** Begin Excerpt to read **
Statement of Administration Policy: H.R. 5114 - Veterans' Health-Care Programs Amendments of 1988
(House)
(Montgomery (D) Mississippi and five others)
The Administration has no objection to House passage of H.R. 5114, but will work with the Senate to have various provisions modified or deleted from the bill. The most objectionable provisions contained in H.R. 5114 include:
— authorizing an unwarranted across-the-board special pay authority for registered nurses. This approach would be very costly (up to $417.5 million during FYs 1989-1993) and inefficient as a way of helping VA meet its needs for recruiting and retaining registered nurses. VA's staffing problem with registered nurses exists predominantly in metropolitan areas. Under current law, VA has already established special pay rates at 115 facilities where it is experiencing varying degrees of staffing difficulties for registered nurses, and is providing special scholarship and tuition reimbursement programs.
— rescinding VA's recent regulation regarding contract nursing home care to nonservice-connected disabled veterans. H.R. 5114 would have the effect of restoring old regulations, which did not include well-defined criteria for granting extensions, and permitted virtually unlimited extensions of care. Enactment of this provision would result in substantial additional costs to the program, thereby making fewer resources available for other uses.
** End Excerpt to read **
** Begin Data lines **
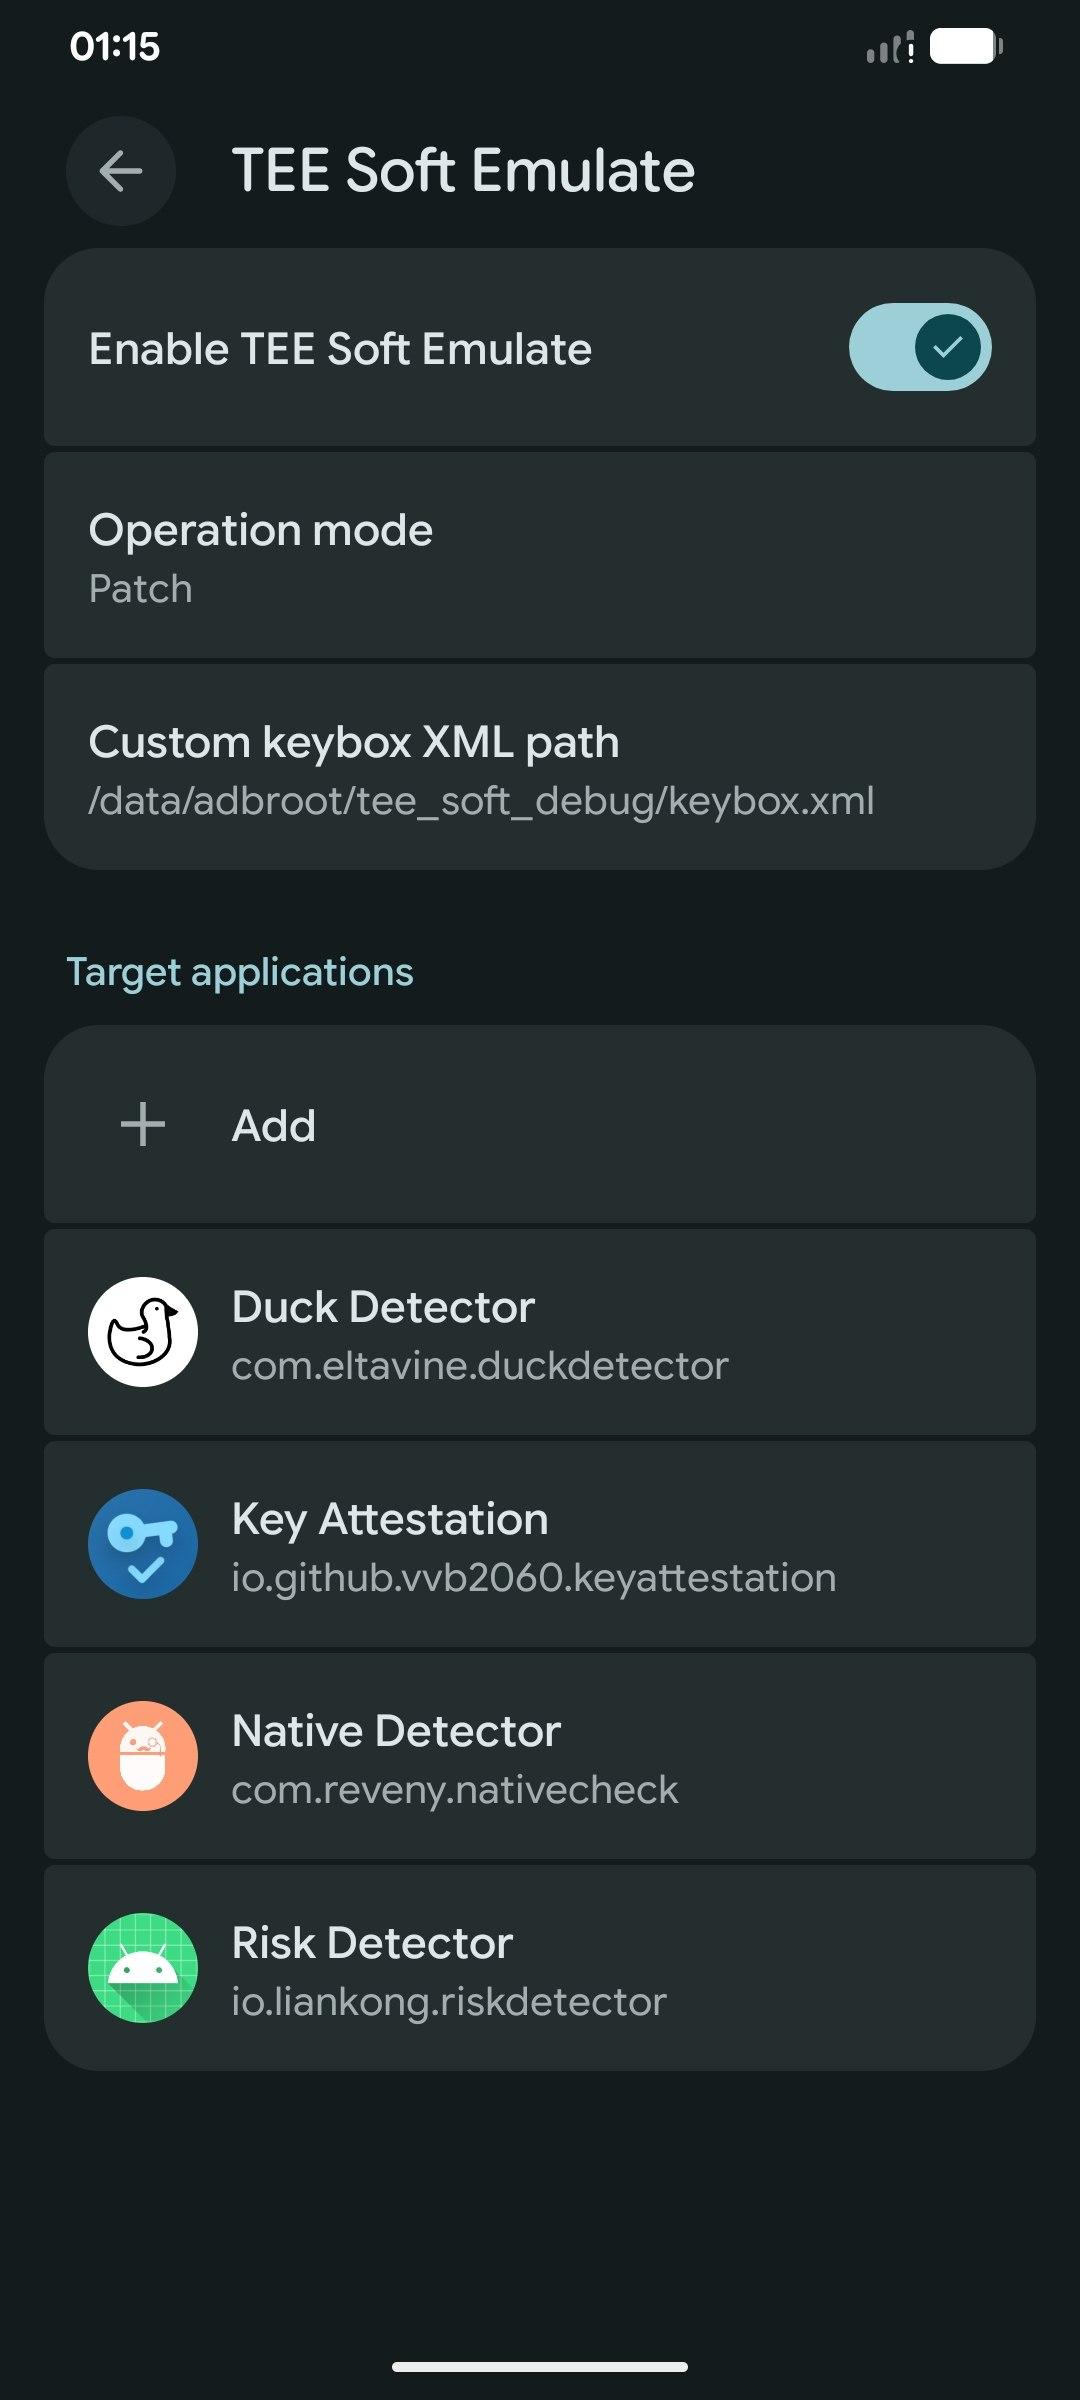Click the plus icon beside Add
The height and width of the screenshot is (2400, 1080).
click(x=143, y=1124)
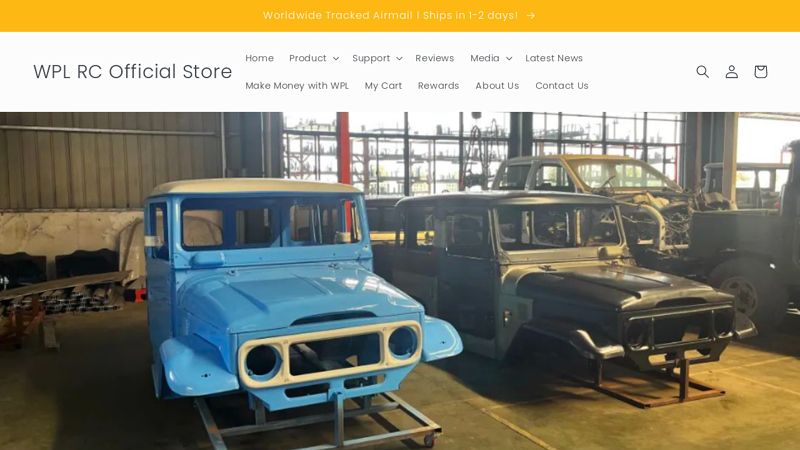This screenshot has width=800, height=450.
Task: Expand the Support dropdown menu
Action: click(377, 58)
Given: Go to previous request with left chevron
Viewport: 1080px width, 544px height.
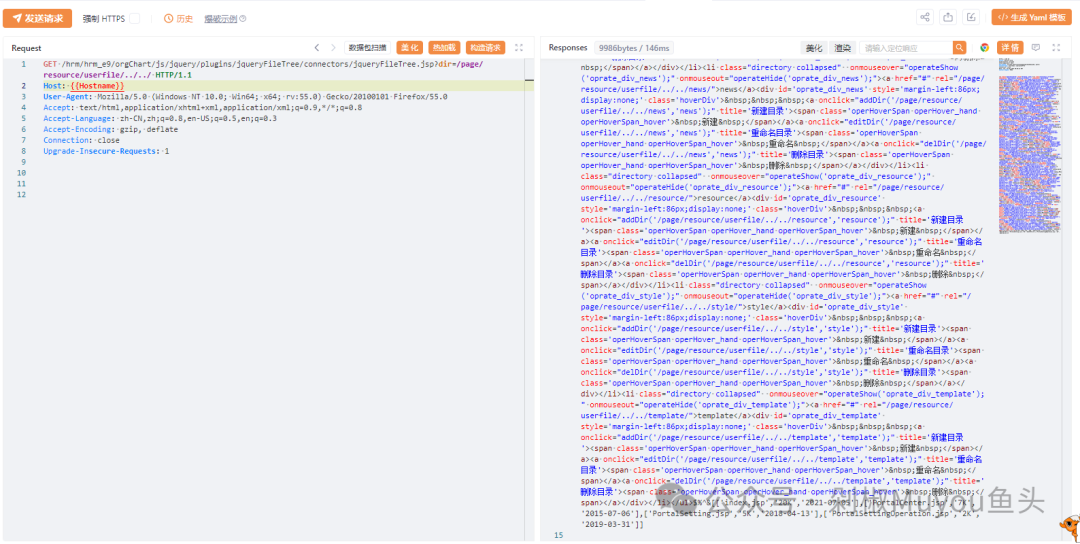Looking at the screenshot, I should click(317, 47).
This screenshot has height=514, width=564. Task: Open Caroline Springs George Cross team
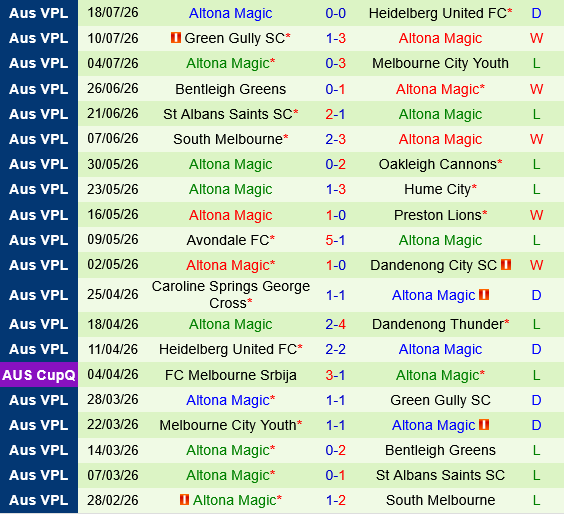click(231, 295)
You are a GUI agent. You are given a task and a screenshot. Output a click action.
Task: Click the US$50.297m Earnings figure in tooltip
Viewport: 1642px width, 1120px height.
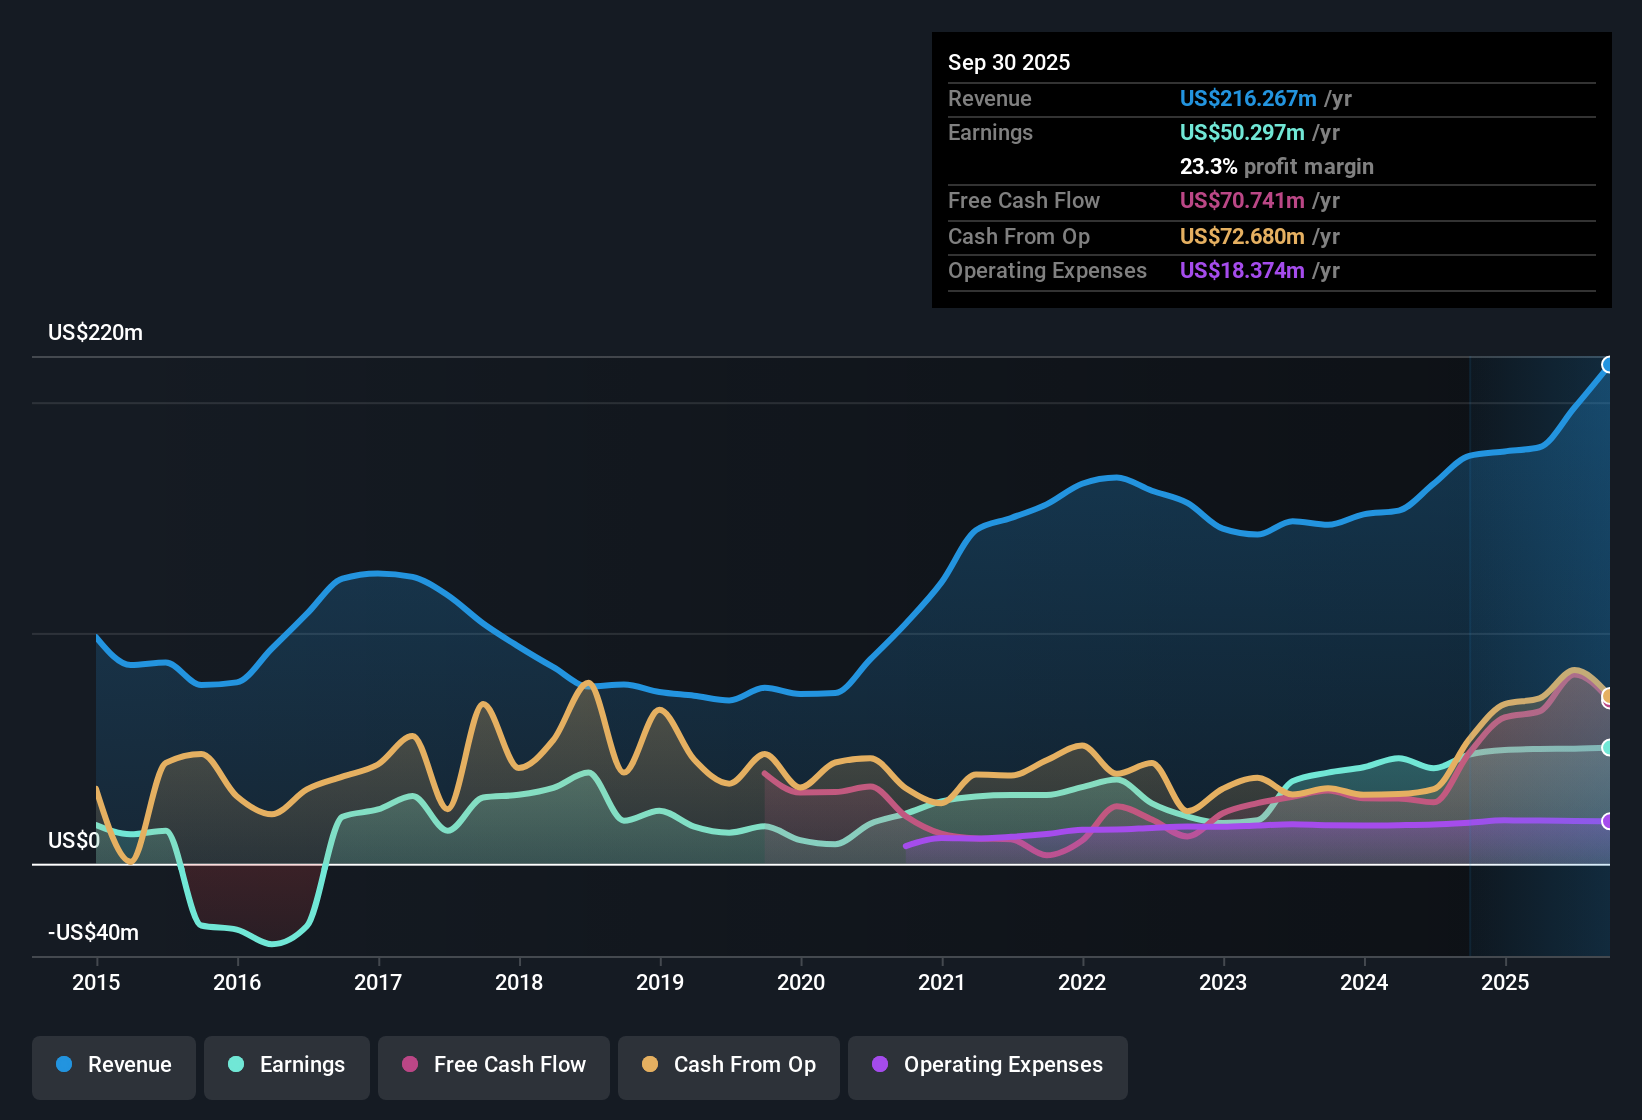1242,132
** End Data lines **
From the policy statement, copy out the stretch from "The Administration has" through "tuition reimbursement programs.".

__Answer for this exercise__.
The Administration has no objection to House passage of H.R. 5114, but will work with the Senate to have various provisions modified or deleted from the bill. The most objectionable provisions contained in H.R. 5114 include:
— authorizing an unwarranted across-the-board special pay authority for registered nurses. This approach would be very costly (up to $417.5 million during FYs 1989-1993) and inefficient as a way of helping VA meet its needs for recruiting and retaining registered nurses. VA's staffing problem with registered nurses exists predominantly in metropolitan areas. Under current law, VA has already established special pay rates at 115 facilities where it is experiencing varying degrees of staffing difficulties for registered nurses, and is providing special scholarship and tuition reimbursement programs.